Since 2006, the Pope Fund has granted $2 million to 24 clean air projects in North Texas, including purchasing a hybrid School bus for the Midlothian ISD, buying air conditioning for the McKinney Avenue Trolleys so more commuters would ride them in “ozone season,” old for new lawn mower exchanges in Dallas and Plano, the first mass transit in modern Arlington history, energy efficiency upgrades at Fort Worth’s Child Study Center, smart cars for City Hall in Mansfield, and a block of solar-powered homes near Fair Park.

The Pope Fund was the last remnant of a “good neighbor” court settlement negotiated between Downwinders at Risk and Holcim Cement’s Midlothian plant after the facility illegally increased its smog-forming pollution.

Downwinders’ Director Jim Schermbeck said issuing the final grant was a bittersweet finale to an historic chapter in the group’s history. “We’re sad to finally run out of money but glad we could spend it on something so high profile. We’re confident the array will become a signature piece for Good Work and a great advertisement for solar power.”

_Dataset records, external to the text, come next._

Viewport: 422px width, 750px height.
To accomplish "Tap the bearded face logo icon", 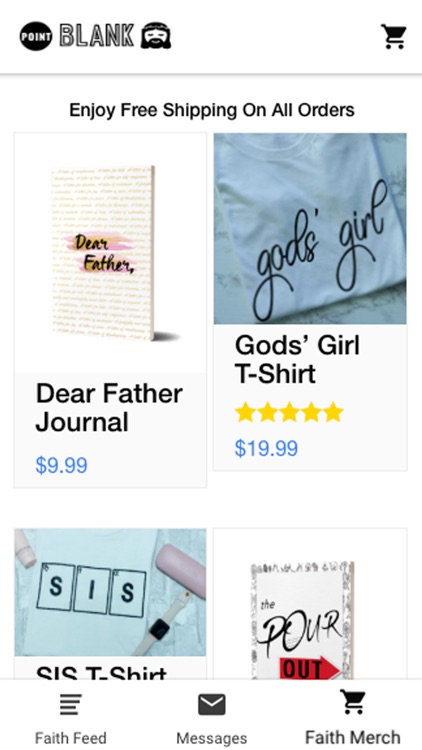I will tap(156, 36).
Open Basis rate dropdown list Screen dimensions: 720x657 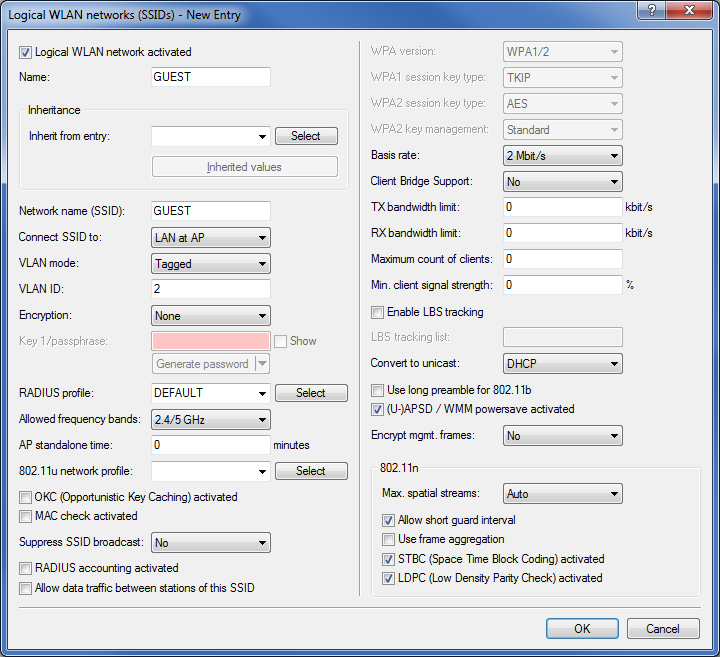pos(562,156)
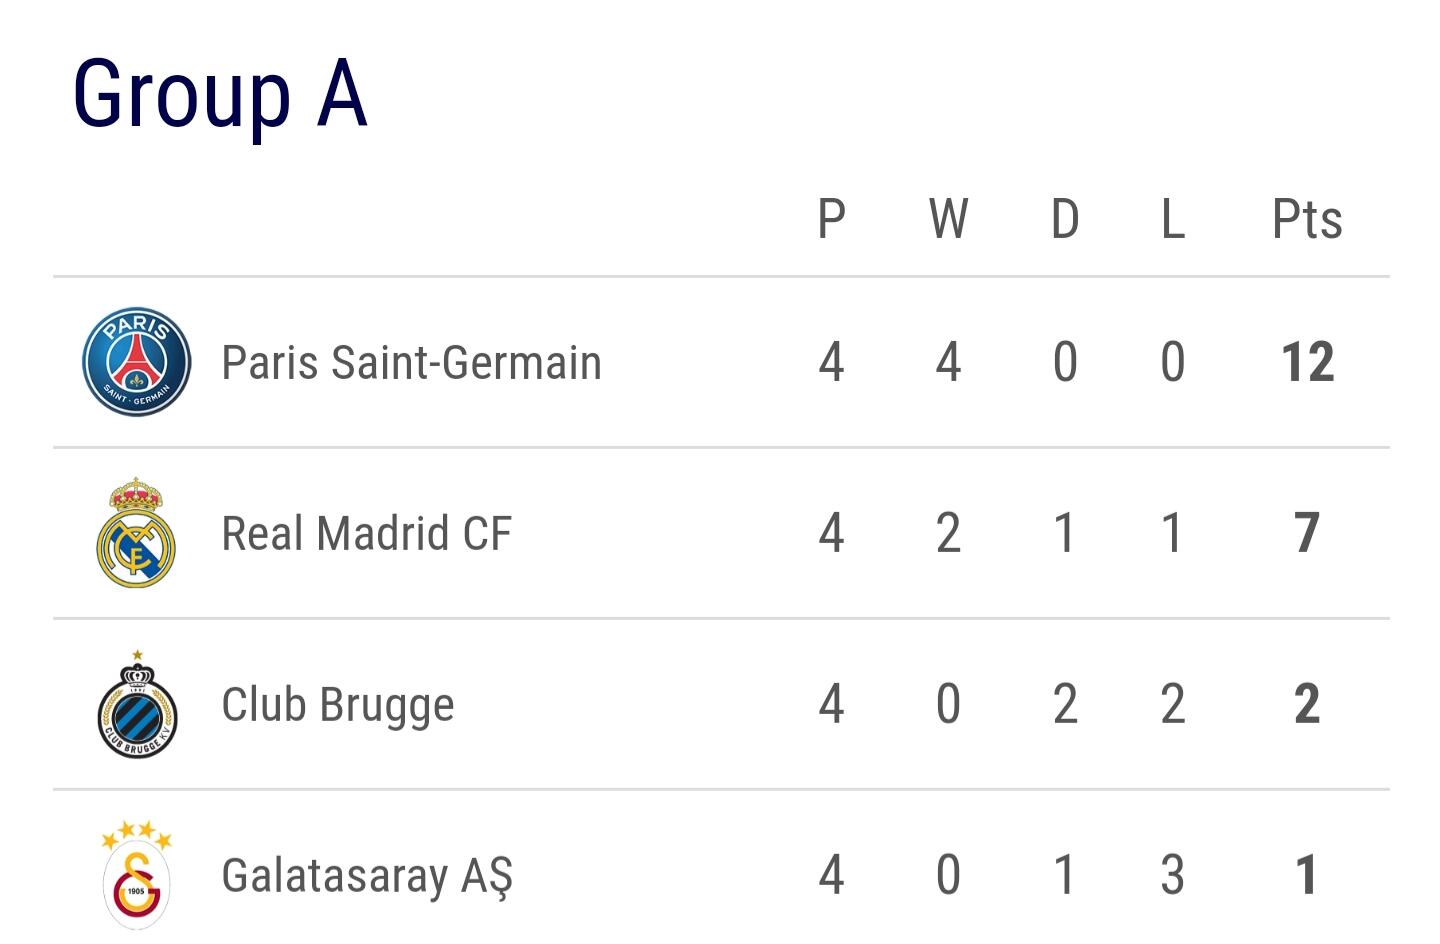The height and width of the screenshot is (944, 1440).
Task: Click the Real Madrid CF crest
Action: pos(136,533)
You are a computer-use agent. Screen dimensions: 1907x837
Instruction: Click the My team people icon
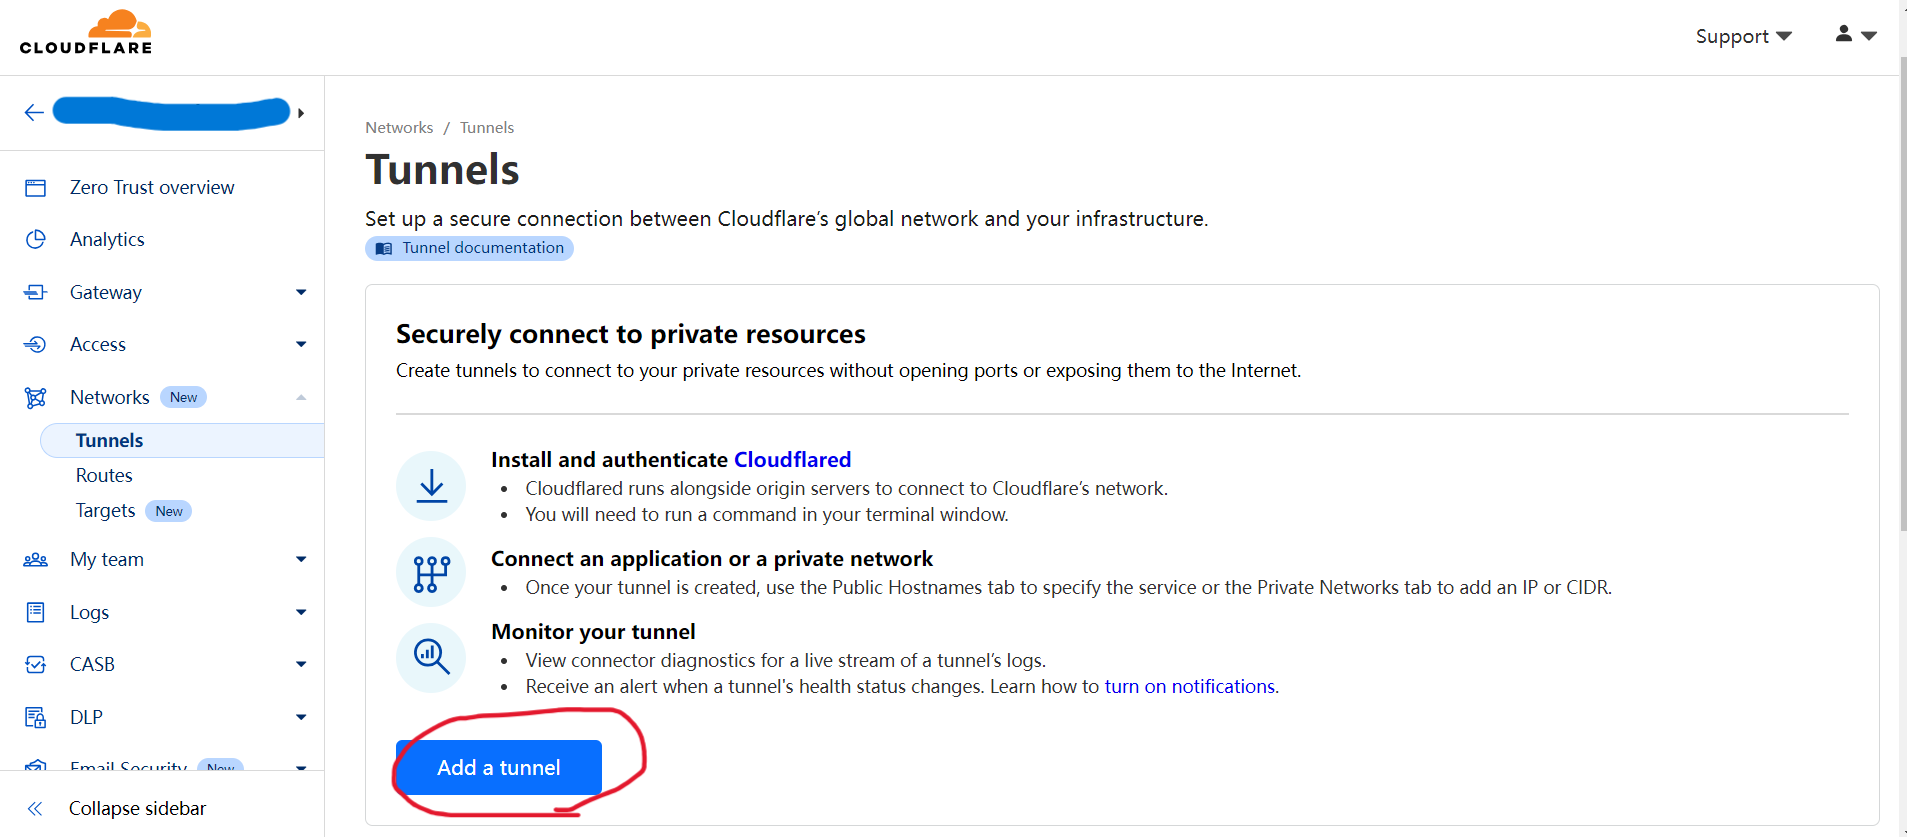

Still living on the same Midlothian ranch she’s resided on for decades, Sue Pope gave a ringing endorsement to capping off her to her namesake Fund with the Goodwork grant.

Each day we witness the reasons for which we must change our way of doing things in order to protect our earth.  Contributing to GoodWork’s will be very productive for everyone.  I already have forty five solar panels on my house roof.”